NCJ Number
114830
Journal
International Journal of the Sociology of Law Volume: 16 Issue: 4 Dated: (November 1988) Pages: 455-475
Date Published
1988
Length
21 pages
Annotation
Based on 3 years of participant observation in a large jail in the Northeast, this study examines jailhouse lawyers (an inmate who renders some legal service to fellow inmates with some degree of competence) and their lawyering, focusing on the relationship of the jailhouse lawyer to the legal structure.
Abstract
After tracing the historical roots of jailhouse lawyering, this study identifies factors in an inmate's becoming a jailhouse lawyer. A jailhouse lawyer typically emerges as an inmate, finding his representation through legal aid to be lacking, uses the jail or prison law library to help meet his own legal needs. The expertise gained from this endeavor is subsequently used to help other inmates, and the jailhouse lawyer is born.
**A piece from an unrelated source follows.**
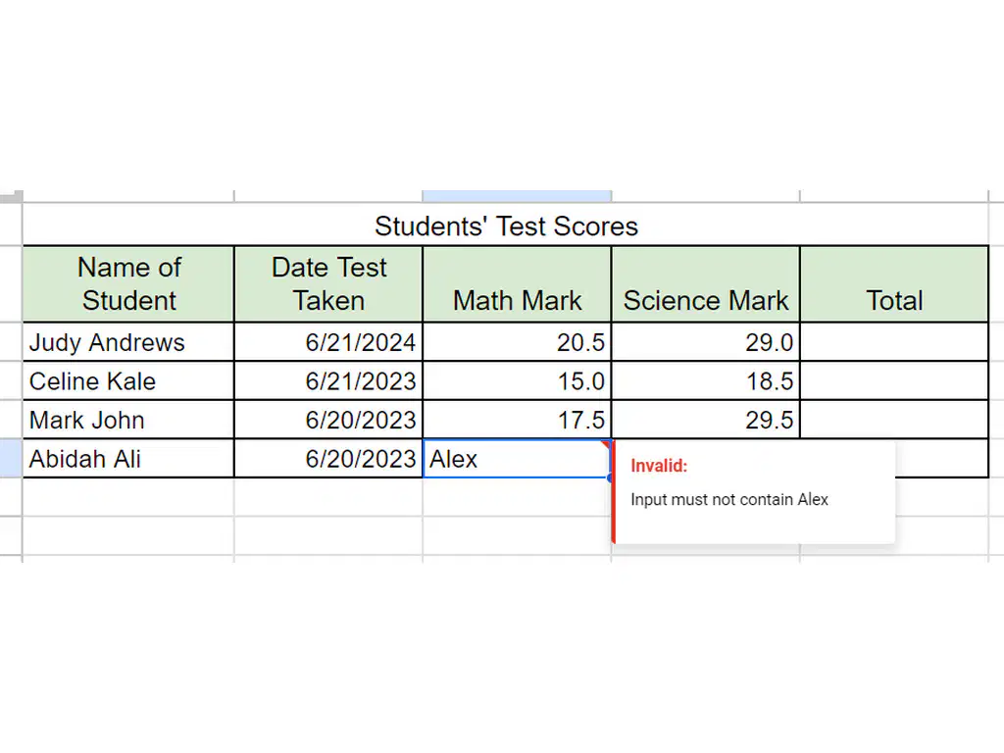1004x753 pixels.
Task: Select the Total header cell
Action: tap(894, 283)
The jailhouse lawyer typically works in a triad involving himself, the client inmate, and the inmate's professional attorney. Through the jailhouse lawyer, the inmate gains more control over his situation and the use of his professional attorney. Within a jail setting, the focus of jailhouse lawyering is in the broad areas of bail reduction, case dismissal or reduction of charges, and suppression hearings. Within the inmate subculture, jailhouse lawyering is governed by confidentiality in the client-jailhouse lawyer relationship and the inmate moral code, which determines whom the jailhouse lawyer accepts for a client. The status and power of the jailhouse lawyer in the inmate subculture rests on his ability to get things done for inmates. Jailhouse lawyers will continue to have a significant impact in reforming jails and prisons. 31 references.